Exercise
From the records below, set down exactly the lines starting with the line that contains "Click the Data written/sec value" and going on through the line that contains "The width and height of the screenshot is (978, 400).". Nothing else is wanted.

= = = = = = =

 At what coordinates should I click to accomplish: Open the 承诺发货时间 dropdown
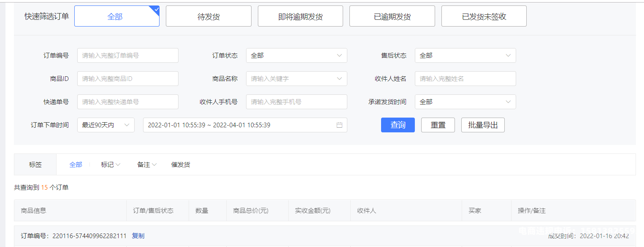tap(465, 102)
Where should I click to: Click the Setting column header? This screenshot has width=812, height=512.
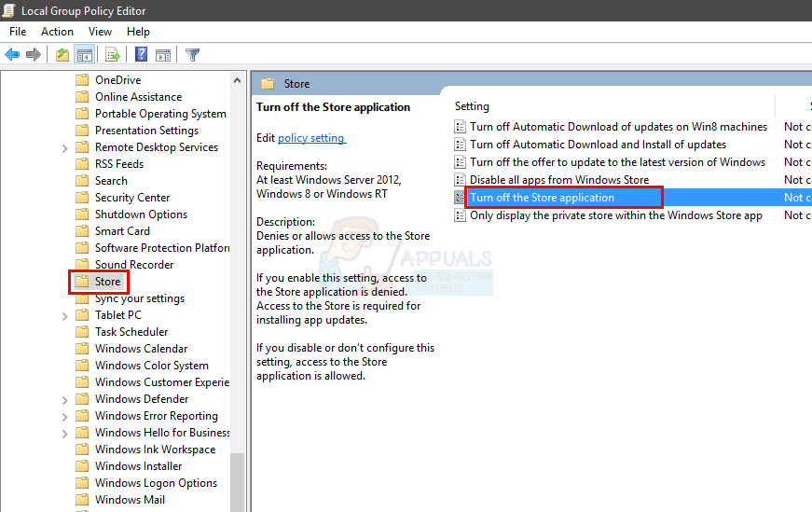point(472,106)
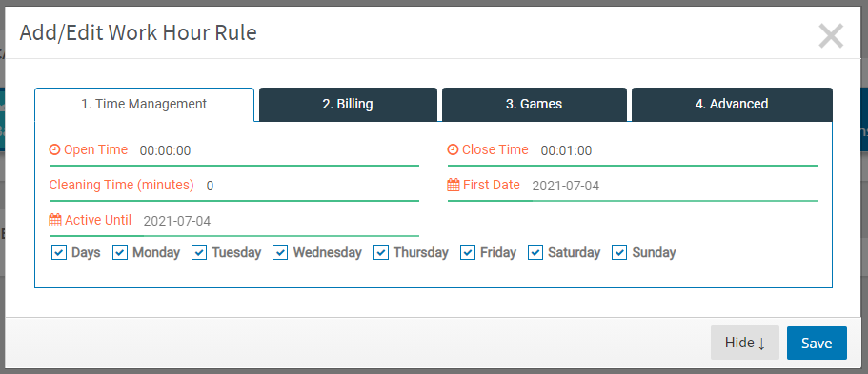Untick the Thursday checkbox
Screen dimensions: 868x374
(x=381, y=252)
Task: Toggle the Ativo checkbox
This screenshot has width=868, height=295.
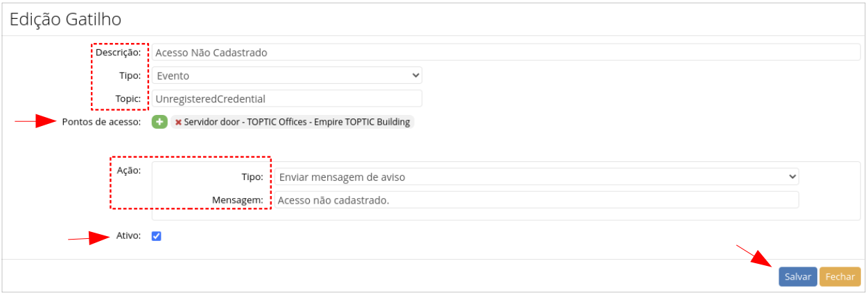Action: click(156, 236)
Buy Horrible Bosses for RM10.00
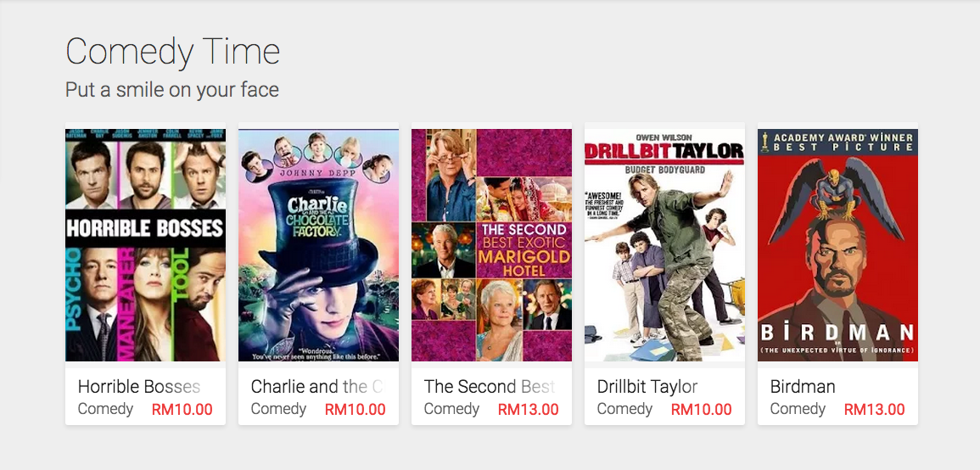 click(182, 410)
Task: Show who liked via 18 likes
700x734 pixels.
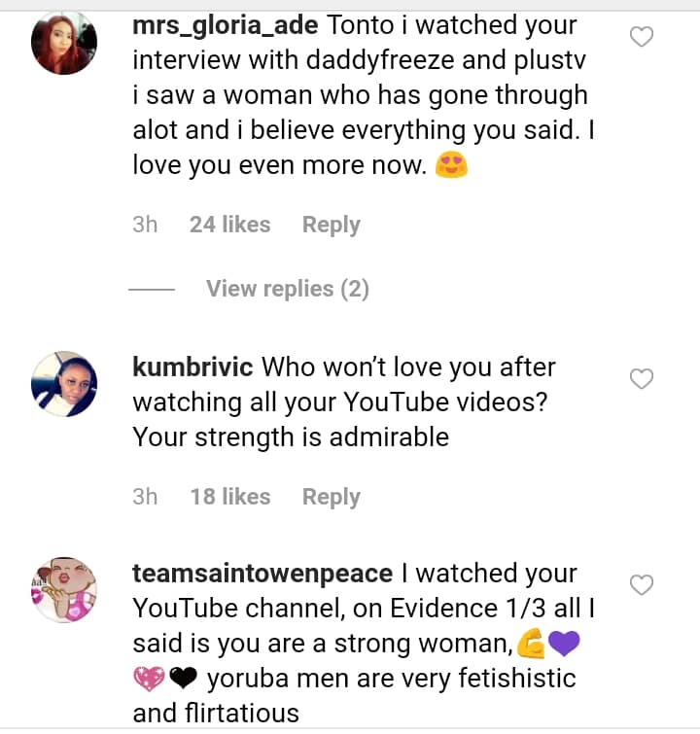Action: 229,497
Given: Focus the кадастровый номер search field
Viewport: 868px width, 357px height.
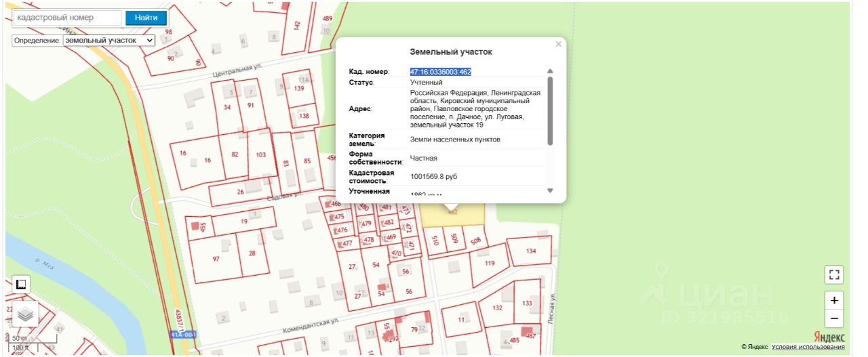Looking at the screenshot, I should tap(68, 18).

= = = = = = =

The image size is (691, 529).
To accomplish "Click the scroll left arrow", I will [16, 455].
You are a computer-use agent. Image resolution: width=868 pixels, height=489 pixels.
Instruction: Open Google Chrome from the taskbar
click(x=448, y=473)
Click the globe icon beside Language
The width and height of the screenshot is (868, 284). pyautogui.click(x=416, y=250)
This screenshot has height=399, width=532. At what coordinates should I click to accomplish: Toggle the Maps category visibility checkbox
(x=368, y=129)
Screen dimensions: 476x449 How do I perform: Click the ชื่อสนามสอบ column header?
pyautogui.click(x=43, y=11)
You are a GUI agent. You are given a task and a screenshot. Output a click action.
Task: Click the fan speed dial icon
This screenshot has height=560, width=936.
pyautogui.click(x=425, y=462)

= = = = = = =

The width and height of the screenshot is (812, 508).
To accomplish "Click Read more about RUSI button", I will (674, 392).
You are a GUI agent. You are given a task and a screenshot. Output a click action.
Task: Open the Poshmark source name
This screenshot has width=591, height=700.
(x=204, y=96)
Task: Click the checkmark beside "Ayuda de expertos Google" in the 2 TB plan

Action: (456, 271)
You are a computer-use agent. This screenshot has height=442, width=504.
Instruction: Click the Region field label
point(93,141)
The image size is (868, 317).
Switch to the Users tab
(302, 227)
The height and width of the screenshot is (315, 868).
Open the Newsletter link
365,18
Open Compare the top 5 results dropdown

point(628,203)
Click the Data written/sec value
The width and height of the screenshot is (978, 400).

= = = = = = =

Reply
Click the Data written/sec value
The width and height of the screenshot is (978, 400).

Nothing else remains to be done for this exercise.